The book is the first authoritative account of the scale of outsourcing in the UK, and of the disastrous impact on the political/economic fabric of the UK. As the book hasn't been published yet details are not easily available (get hold of a copy of the latest publications from Manchester Univ Press for details) but the marketing blurb states:

This is the first ever book to analyse outsourcing – contracting out public services to private business interests. It is an unacknowledged revolution in the British economy, and it has happened quietly, but it is creating powerful new corporate interests, transforming the organisation of government at all levels, and is simultaneously enriching a new business elite and creating numerous fiascos in the delivery of public services. This book, by the renowned research team at the Centre for Research on Socio-Cultural Change in Manchester, is the first to combine ‘follow the money’ research with accessibility for the engaged citizen, and the first to balance critique with practical suggestions for policy reform.
Would Balls read this if I
sent a copy?
An allied book, "The end of the experiment?," is featured in a blog from the book's team - and its dominant themes are discussed in four, fascinating articles which revolve around the principal focus of the profound failure of successive governments since Thatcher to engender a strategic, long-term coherent sense of how to grow and stabilise the British economy, other than of course to assume that 'there is no alternative' to neo-liberalism. A snippet from the first article states:
For over thirty years now we have lived through a new experiment, symbolically inaugurated by the victory of Thatcherite Conservatism in 1979, but an era of experimentation which also encompassed the heady years of New Labour domination. That experiment had several well known features.  It created ‘flexible’ labour markets;  it dismantled the command economy represented by publicly owned industries;  it placed a bet on the creation of a ‘branch’ economy in manufacturing in a global division of labour, and on a financial services revolution in London; it prompted an outsourcing revolution which saw numerous public services franchised to private corporations; it created an audit state; and it ushered in a new era of micromanagement by the Whitehall elite.
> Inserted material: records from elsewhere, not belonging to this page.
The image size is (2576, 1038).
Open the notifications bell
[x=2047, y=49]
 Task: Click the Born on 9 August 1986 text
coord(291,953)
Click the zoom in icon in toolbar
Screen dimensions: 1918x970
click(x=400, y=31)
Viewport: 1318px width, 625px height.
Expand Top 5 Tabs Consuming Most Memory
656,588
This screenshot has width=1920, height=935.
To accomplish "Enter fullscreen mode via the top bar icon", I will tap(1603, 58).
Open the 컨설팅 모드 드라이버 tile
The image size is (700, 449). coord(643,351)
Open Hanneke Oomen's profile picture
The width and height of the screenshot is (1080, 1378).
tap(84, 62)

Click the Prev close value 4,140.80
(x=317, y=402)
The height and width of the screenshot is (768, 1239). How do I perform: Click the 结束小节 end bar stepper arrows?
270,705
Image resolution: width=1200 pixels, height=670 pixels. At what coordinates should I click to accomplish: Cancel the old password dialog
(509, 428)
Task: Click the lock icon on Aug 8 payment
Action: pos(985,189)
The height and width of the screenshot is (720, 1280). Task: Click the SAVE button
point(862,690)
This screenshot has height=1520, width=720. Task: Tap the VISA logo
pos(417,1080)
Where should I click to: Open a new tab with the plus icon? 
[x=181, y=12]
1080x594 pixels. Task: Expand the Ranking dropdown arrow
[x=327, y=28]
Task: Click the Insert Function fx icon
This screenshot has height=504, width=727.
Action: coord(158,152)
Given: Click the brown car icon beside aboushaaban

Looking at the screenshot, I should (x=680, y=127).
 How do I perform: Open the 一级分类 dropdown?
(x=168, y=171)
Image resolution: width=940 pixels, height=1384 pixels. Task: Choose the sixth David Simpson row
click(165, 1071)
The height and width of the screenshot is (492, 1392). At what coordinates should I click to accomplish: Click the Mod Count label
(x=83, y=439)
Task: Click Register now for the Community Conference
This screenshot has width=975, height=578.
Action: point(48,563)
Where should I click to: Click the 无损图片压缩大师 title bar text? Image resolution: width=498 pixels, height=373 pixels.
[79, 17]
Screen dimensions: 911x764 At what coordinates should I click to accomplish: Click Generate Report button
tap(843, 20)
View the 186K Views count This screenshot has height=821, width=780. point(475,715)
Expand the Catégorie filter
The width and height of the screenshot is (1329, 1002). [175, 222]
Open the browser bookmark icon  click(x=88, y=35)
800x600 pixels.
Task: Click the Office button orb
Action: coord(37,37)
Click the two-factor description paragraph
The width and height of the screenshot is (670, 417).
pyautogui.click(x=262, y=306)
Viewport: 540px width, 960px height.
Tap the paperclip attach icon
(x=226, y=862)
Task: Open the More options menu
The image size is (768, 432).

 The blog, and the four articles are available here: http://manchestercapitalism.blogspot.co.uk/
 
It'll be interesting to see how the Balls/Miliband baiting plays out in the run-up to the election, and whether (other than the fine job undertaken by Margaret Hodge as chair of the Public Accounts Committee) anyone in Labour's frontbench team decide to quote from the eminent research of the Manchester team - sadly unlikely.

What we've got to hope for is a growing public consciousness that private sector adventures in the public sector degrade and destroy lives and corrupt the moral fabric of the body politic.
 
There will, no doubt, more to report on this over the next few months, and I'll do my best to draw attention to the best evidence to refute the philosophy behind the experiment.